The cat stopped and stared, ran to the middle of the street, and looked up at me while meowing over and over and shaking. I could tell that the cat was starved, so I did what felt natural -- I went in, popped open a can of wet food, plopped it in a plastic bowl and brought it outside. It took him all of 10 minutes (or less) to eat the entire thing before he tried to follow me into the house. Not knowing what to do, I slammed the door. Tears came down as I walked up each stair to our apartment front door. I know it's been a mild winter but it has still gotten cold. How could I let this sweet guy or gal stay out there?

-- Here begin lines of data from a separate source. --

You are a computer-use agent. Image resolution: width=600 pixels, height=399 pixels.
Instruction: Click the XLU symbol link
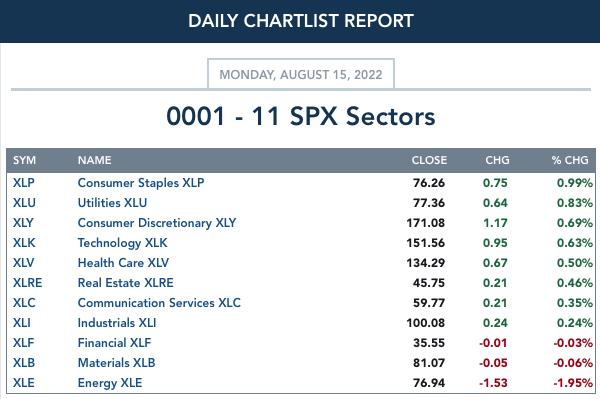click(24, 203)
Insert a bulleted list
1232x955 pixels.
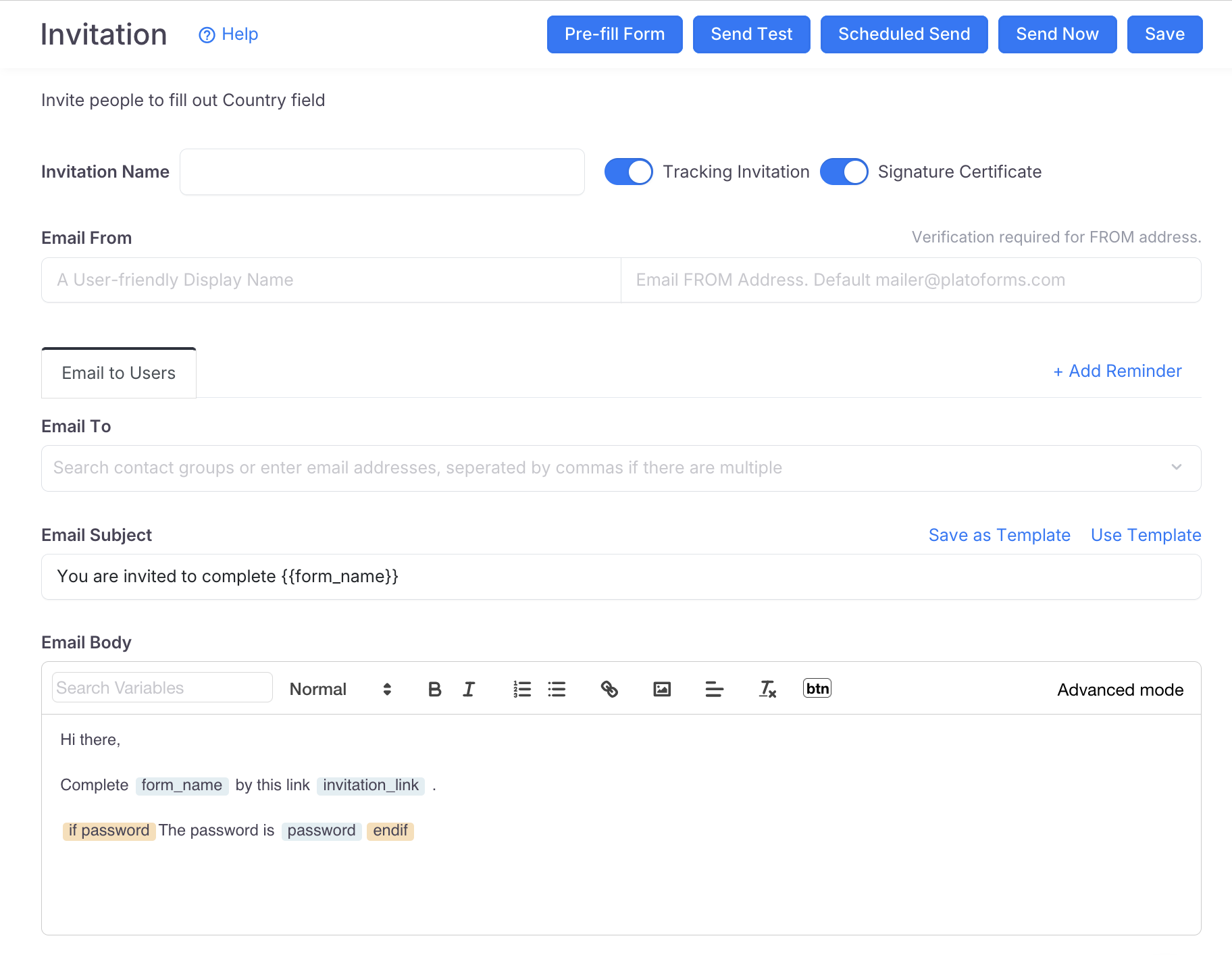pyautogui.click(x=557, y=689)
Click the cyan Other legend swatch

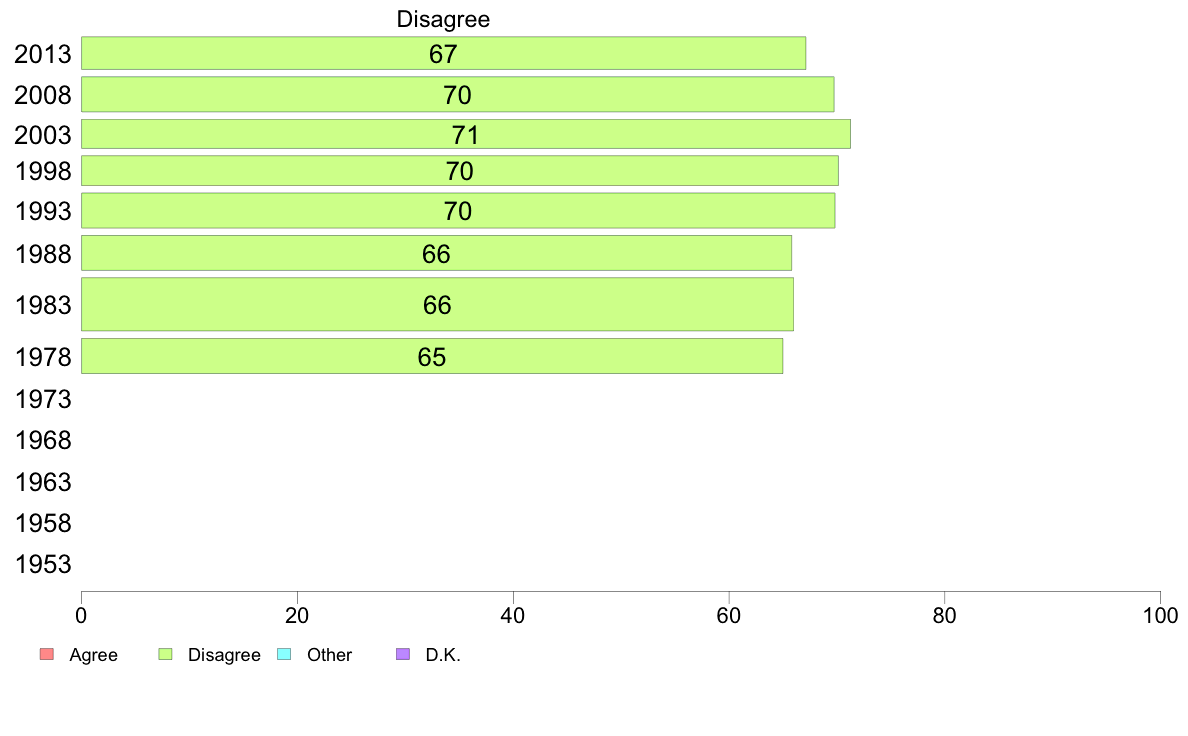pos(284,654)
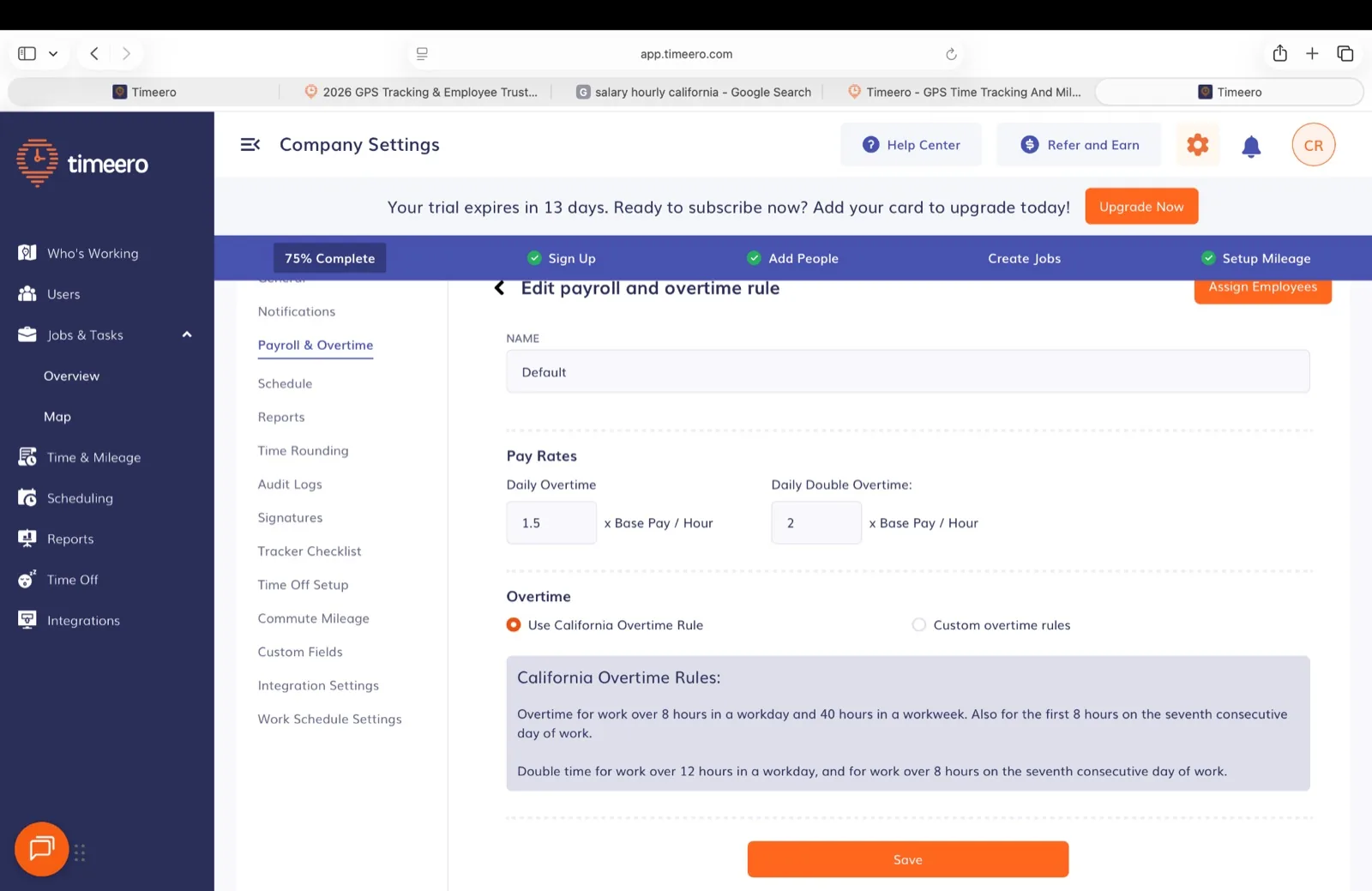This screenshot has height=891, width=1372.
Task: Open Safari sidebar dropdown arrow
Action: [53, 54]
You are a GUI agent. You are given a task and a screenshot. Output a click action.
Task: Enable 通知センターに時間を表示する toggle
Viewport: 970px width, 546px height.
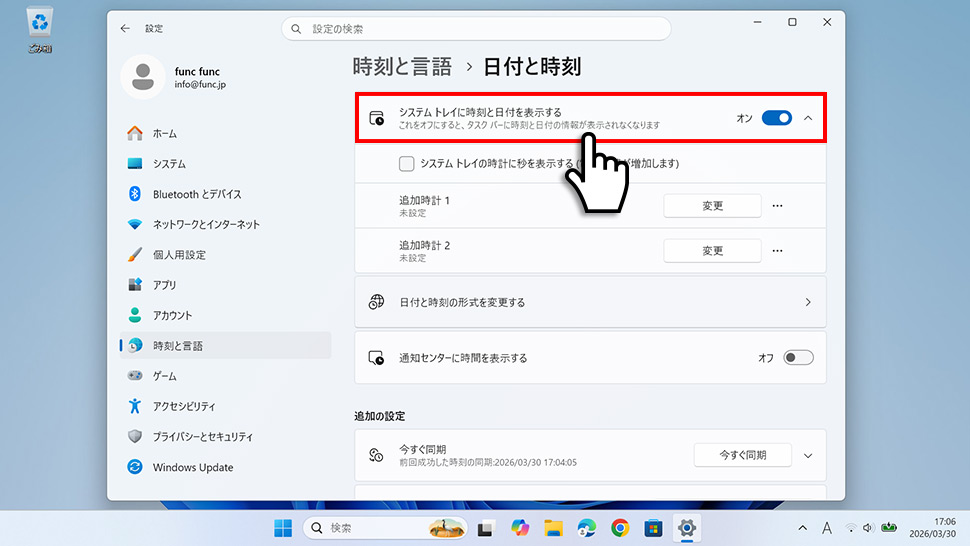pyautogui.click(x=798, y=357)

In the event that this cat was somebody else's, I put two ads on Craigslist, posted flyers around the neighborhood including the businesses down the street, and emailed the neighborhood list serve. No response. I called every single rescue, shelter, homeless pet place in Maryland that I could find online. I heard from a good number of them, all with kind but unfortunate "no, we cannot take this cat" responses.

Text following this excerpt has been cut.